(GIVEN EXERCISE) Return the material below unchanged, reproducing every line in order.

(ENTRIES SHOWN)
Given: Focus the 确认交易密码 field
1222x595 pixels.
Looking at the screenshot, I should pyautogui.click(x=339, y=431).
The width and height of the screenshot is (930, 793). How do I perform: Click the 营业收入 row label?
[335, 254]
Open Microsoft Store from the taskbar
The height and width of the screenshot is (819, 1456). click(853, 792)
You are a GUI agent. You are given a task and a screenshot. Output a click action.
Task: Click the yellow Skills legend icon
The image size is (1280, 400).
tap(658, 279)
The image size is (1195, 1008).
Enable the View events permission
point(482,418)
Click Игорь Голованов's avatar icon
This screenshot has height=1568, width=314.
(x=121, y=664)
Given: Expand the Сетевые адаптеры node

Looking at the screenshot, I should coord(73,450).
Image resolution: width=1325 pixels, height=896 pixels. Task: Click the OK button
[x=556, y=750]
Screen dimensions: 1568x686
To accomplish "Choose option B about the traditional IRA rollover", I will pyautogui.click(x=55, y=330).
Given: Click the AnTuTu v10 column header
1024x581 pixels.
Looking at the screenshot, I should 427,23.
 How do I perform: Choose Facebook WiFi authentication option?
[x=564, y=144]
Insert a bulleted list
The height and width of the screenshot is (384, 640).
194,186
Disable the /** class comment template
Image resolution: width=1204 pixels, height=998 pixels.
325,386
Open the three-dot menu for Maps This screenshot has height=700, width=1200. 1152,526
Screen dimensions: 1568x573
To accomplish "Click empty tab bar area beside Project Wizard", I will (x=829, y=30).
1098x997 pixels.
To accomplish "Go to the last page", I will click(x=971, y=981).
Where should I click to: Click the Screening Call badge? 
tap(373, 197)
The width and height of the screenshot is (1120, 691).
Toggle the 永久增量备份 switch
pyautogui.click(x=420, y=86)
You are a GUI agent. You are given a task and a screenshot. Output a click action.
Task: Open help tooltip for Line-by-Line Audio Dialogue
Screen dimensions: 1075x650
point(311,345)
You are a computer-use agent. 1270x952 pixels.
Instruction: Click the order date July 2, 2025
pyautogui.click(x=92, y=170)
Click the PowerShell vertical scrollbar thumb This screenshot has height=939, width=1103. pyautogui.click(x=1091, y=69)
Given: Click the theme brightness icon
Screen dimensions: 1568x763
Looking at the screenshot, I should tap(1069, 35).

(FULL OUTPUT)
Given: Focus the 确认交易密码 field
1222x595 pixels.
Looking at the screenshot, I should pyautogui.click(x=339, y=431).
The width and height of the screenshot is (930, 793). How do I perform: Click the 营业收入 row label?
[335, 254]
Open Microsoft Store from the taskbar
The height and width of the screenshot is (819, 1456). click(853, 792)
You are a GUI agent. You are given a task and a screenshot. Output a click action.
Task: Click the yellow Skills legend icon
The image size is (1280, 400).
tap(658, 279)
The image size is (1195, 1008).
Enable the View events permission
point(482,418)
Click Игорь Голованов's avatar icon
This screenshot has height=1568, width=314.
(x=121, y=664)
Given: Expand the Сетевые адаптеры node

Looking at the screenshot, I should coord(73,450).
Image resolution: width=1325 pixels, height=896 pixels. Task: Click the OK button
[x=556, y=750]
Screen dimensions: 1568x686
To accomplish "Choose option B about the traditional IRA rollover", I will pyautogui.click(x=55, y=330).
Given: Click the AnTuTu v10 column header
1024x581 pixels.
Looking at the screenshot, I should 427,23.
 How do I perform: Choose Facebook WiFi authentication option?
[x=564, y=144]
Insert a bulleted list
The height and width of the screenshot is (384, 640).
194,186
Disable the /** class comment template
Image resolution: width=1204 pixels, height=998 pixels.
325,386
Open the three-dot menu for Maps This screenshot has height=700, width=1200. 1152,526
Screen dimensions: 1568x573
To accomplish "Click empty tab bar area beside Project Wizard", I will (x=829, y=30).
1098x997 pixels.
To accomplish "Go to the last page", I will click(x=971, y=981).
Where should I click to: Click the Screening Call badge? 
tap(373, 197)
The width and height of the screenshot is (1120, 691).
Toggle the 永久增量备份 switch
pyautogui.click(x=420, y=86)
You are a GUI agent. You are given a task and a screenshot. Output a click action.
Task: Open help tooltip for Line-by-Line Audio Dialogue
Screen dimensions: 1075x650
point(311,345)
You are a computer-use agent. 1270x952 pixels.
Instruction: Click the order date July 2, 2025
pyautogui.click(x=92, y=170)
Click the PowerShell vertical scrollbar thumb This screenshot has height=939, width=1103. pyautogui.click(x=1091, y=69)
Given: Click the theme brightness icon
Screen dimensions: 1568x763
Looking at the screenshot, I should tap(1069, 35).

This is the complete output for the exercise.